New Delhi: With a genetic predisposition brought to the fore by changing lifestyles, deaths due to diabetes increased 50 per cent in India between 2005 and 2015, and is now the seventh-most common cause of death in the country, up from 11th rank in 2005, according to data published by the Global Burden of Disease (GBD).
Ischemic heart disease continues to be the highest cause of death, followed by chronic obstructive pulmonary disease, cerebrovascular disease, lower respiratory infection, diarrhoeal diseases and tuberculosis.
In 2015, 346,000 people died of diabetes, which caused 3.3 per cent of all deaths that year, with an annual increase of 2.7 per cent from 1990, according to the GBD study.
Nearly 26 people die of diabetes per 100,000 population; diabetes is also one of the top causes of disability and accounts for 2.4 per cent of the disability-adjusted life-years lost (sum of years lost due to disability or premature death due to the disease).
There are 69.1 million people with diabetes in India, the second-highest number in the world after China, which has 109 million people with diabetes. Of these, 36 million cases remain undiagnosed, according to a 2015 Diabetes Atlas released by the International Diabetes Federation (IDF). Nearly nine per cent in the age group of 20-79 have diabetes.
The figures are alarming since diabetes is a chronic disease that not just affects the pancreas’ ability to produce insulin but impacts the entire body. Complications caused due to diabetes include heart disease, stroke, kidney failure, vision loss and neuropathy or nerve damage leading to leg amputation.
“Diabetes strikes Indians a decade earlier than the world,” Anoop Misra, chairman, Fortis Centre of Excellence for Diabetes, Metabolic Diseases and Endocrinology, New Delhi, told IndiaSpend. “This causes reduced productivity, increased absenteeism in working population and gives more time for complications to arise.”
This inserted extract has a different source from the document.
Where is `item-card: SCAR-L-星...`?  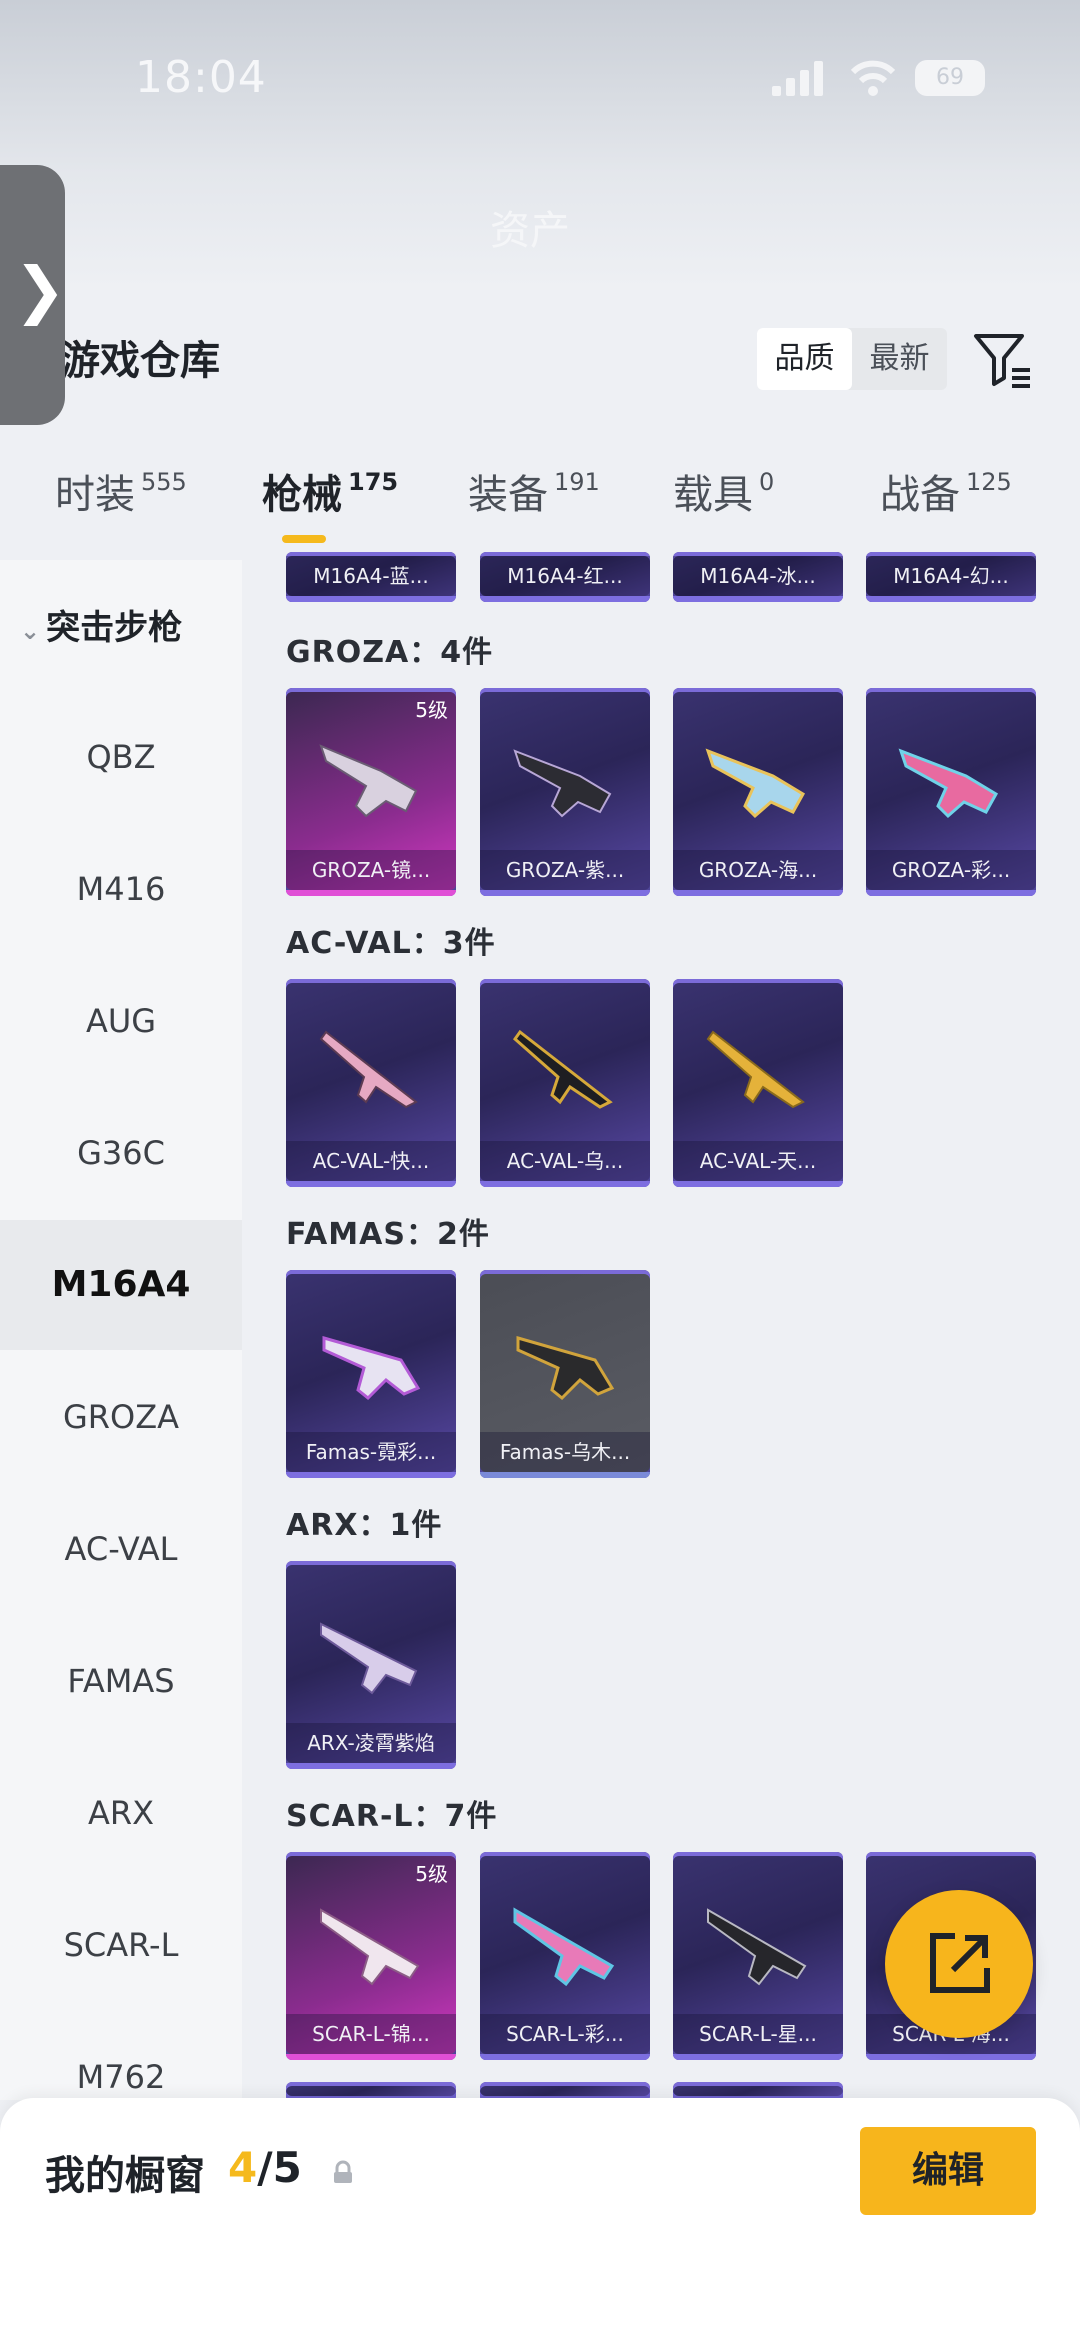 item-card: SCAR-L-星... is located at coordinates (758, 1956).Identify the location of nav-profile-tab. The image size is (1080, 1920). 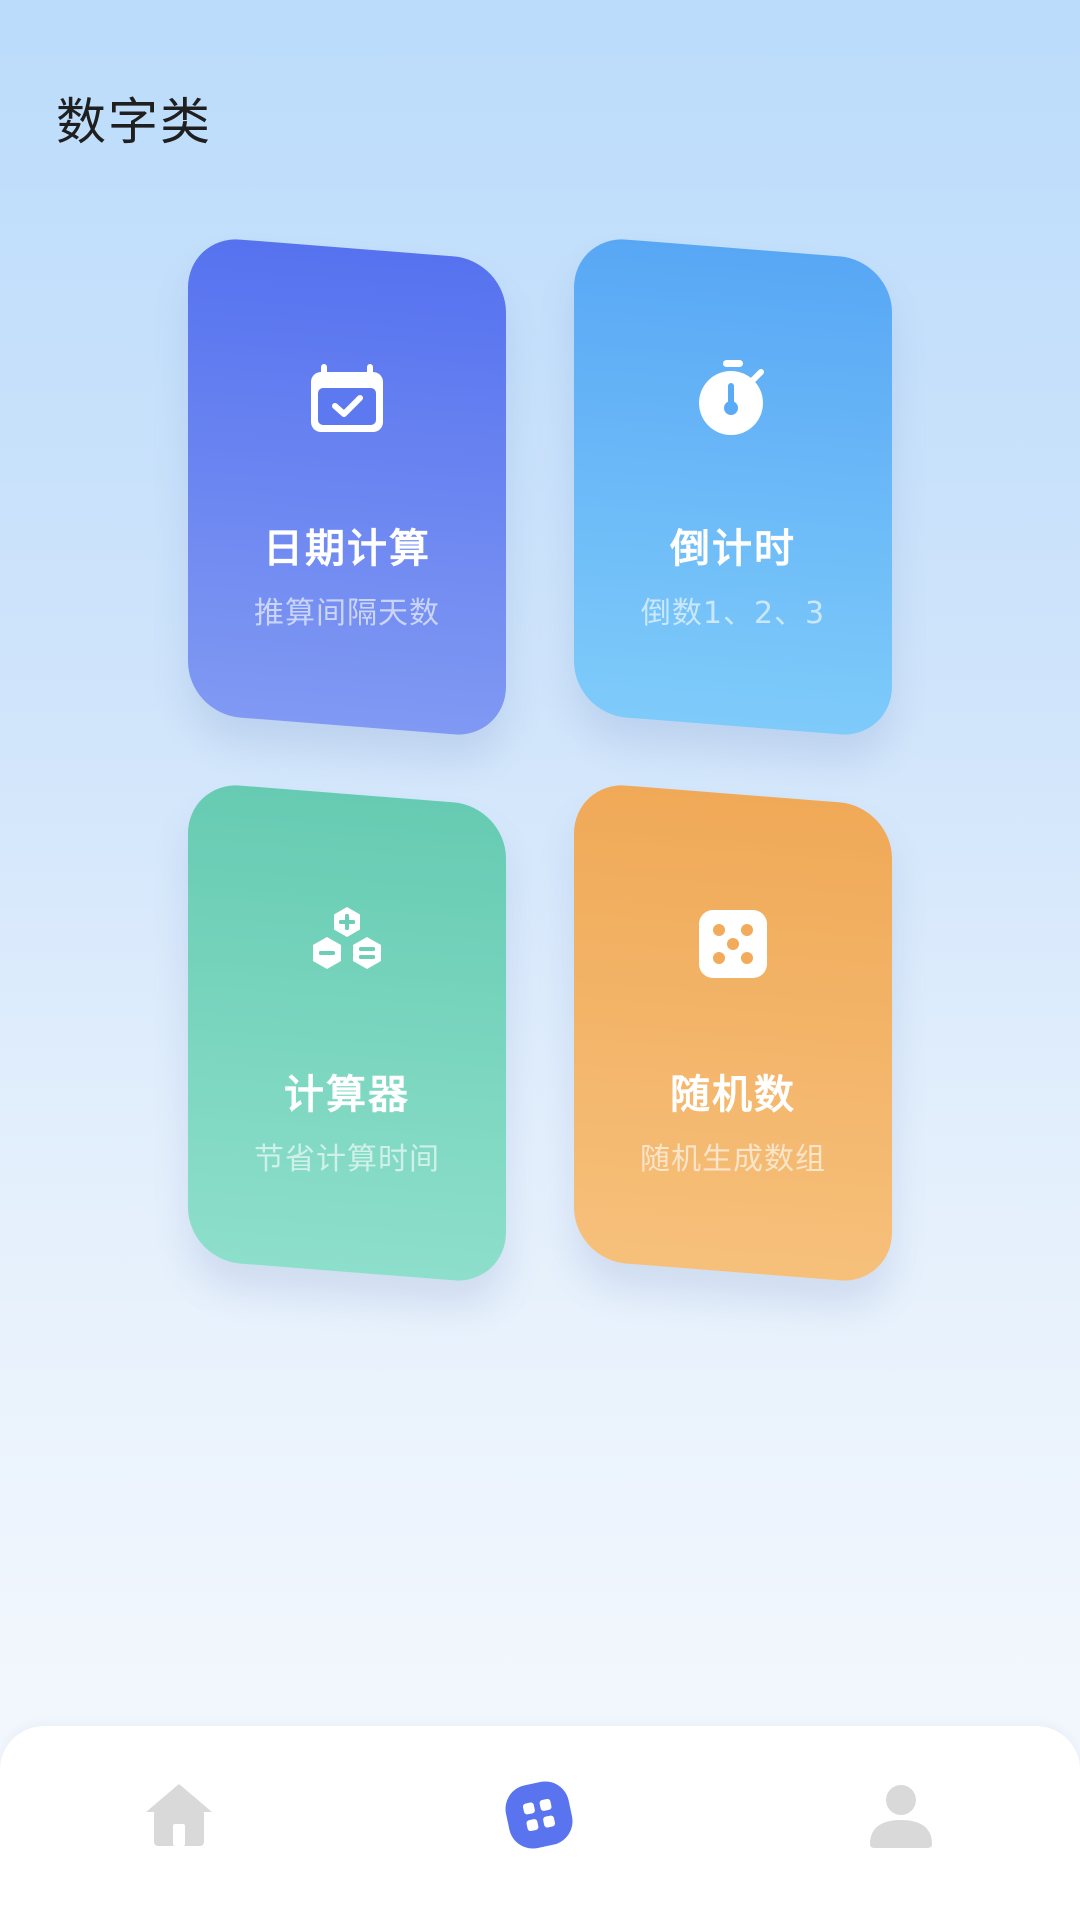
(901, 1815).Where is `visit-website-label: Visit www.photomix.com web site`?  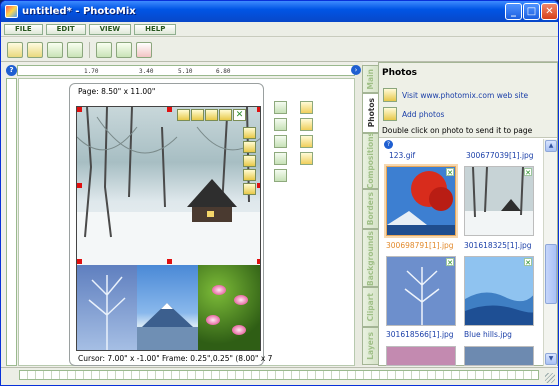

Indians are especially predisposed to diabetes due to social and genetic reasons. Peculiar genetic composition of Indians known as “Asian Indian Phenotype” makes them appear thin but with fat depositions around their internal organs. It makes them prone to greater abdominal fat, insulin resistance, higher levels of bad fat and increased chances of suffering from diabetes and coronary artery disease.